> **Direction 1**
In the Flume message, into how many kinds of flume events does MycustomSource split the content of HTTP messages?

> **Text to read**

···

Thanks, but I understood why this is happening.
On Mon, Sep 24, 2012 at 6:01 PM, Harish Mandala <mv...@gmail.com>wrote:
> Hello,
>
>
> I’m having some trouble with the HDFS Event Sink. I’m using the latest
> version of flume NG, checked out today.
>
>
> I am using curloader to hit “MycustomSource”, which essentially takes in
> HTTP messages, and splits the content into 2 “kinds” of flume events
> (differentiated by header key-value). The first kind is sent to hdfs-sink1,
> and the second kind to hdfs-sink2 by a multiplexing selector as outlined in
> the configuration below. There’s also an hdfs-sink3 which can be ignored at
> present.
>
> I can’t really understand what’s going on. It seems related to some of the
> race condition issues outlined here:
>
> https://issues.apache.org/jira/browse/FLUME-1219
>
>
> Please let me know if you need more information.
>
>
> The following is my conf file. It is followed by flume.log.

···

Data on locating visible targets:
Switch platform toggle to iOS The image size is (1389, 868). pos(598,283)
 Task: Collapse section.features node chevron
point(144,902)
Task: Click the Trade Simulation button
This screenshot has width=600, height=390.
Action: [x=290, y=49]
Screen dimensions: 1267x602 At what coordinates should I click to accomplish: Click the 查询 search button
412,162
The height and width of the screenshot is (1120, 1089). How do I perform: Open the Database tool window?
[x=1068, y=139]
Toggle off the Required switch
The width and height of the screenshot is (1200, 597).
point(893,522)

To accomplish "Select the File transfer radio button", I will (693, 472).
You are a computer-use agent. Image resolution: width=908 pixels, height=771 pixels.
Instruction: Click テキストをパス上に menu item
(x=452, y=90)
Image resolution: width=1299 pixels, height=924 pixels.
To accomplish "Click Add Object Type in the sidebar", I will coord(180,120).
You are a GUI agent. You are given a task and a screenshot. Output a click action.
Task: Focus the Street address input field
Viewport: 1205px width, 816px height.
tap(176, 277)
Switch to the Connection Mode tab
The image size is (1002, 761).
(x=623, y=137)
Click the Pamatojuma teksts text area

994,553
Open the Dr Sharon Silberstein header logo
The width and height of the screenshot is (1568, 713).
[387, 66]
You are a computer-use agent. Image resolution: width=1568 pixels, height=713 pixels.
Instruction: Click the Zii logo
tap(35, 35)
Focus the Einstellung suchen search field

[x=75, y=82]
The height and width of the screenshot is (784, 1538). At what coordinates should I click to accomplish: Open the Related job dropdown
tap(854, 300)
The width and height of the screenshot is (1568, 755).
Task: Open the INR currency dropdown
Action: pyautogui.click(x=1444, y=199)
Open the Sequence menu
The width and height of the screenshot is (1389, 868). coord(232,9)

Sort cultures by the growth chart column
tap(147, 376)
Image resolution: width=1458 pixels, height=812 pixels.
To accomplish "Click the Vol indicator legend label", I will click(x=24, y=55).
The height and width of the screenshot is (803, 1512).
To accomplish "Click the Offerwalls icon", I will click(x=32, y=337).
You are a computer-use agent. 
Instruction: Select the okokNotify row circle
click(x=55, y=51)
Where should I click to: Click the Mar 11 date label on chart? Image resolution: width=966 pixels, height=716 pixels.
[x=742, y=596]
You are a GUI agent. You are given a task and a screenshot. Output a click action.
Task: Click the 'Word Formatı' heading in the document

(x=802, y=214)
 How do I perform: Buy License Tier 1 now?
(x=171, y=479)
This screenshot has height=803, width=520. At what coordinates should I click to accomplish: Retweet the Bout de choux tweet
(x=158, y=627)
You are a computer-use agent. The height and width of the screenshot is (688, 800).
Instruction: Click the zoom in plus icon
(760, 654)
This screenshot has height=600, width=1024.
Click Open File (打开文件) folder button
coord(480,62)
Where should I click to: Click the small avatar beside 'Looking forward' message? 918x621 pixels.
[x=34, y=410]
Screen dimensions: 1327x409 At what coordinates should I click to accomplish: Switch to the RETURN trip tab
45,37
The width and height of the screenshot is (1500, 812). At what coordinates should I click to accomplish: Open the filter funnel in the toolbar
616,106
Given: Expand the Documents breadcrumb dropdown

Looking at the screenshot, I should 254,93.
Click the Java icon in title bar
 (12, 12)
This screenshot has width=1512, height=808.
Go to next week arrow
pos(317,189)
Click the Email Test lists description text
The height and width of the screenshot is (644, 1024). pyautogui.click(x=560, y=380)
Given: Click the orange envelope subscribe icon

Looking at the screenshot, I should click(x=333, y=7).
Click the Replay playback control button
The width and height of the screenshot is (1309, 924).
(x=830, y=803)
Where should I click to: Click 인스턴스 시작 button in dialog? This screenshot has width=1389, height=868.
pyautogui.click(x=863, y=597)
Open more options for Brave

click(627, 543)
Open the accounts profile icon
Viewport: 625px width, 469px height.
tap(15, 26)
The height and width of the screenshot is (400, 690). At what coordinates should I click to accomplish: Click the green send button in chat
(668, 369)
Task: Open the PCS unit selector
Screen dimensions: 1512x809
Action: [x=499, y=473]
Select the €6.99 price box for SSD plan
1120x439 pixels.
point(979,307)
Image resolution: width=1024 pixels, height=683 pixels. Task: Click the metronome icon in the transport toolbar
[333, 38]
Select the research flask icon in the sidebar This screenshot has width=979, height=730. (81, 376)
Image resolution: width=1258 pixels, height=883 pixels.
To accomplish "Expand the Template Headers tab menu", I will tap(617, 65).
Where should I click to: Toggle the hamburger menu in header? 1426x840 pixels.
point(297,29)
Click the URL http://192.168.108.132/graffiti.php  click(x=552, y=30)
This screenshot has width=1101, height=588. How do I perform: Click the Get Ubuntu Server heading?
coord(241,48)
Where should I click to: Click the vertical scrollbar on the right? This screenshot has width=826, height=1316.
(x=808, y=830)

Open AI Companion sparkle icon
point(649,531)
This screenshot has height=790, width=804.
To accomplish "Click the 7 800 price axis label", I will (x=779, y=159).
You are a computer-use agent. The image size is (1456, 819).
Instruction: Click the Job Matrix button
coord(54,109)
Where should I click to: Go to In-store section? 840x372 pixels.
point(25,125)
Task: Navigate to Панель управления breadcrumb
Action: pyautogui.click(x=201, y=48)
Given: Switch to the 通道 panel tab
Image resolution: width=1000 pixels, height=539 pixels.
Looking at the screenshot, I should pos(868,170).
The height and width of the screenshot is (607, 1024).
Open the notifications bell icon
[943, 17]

···

> **Direction 2**
Count the lines of the records that contain the string "resolution", treating case as significant, and give only the number.

> **Worked solution 1**
Two kinds.

> **Worked solution 2**
8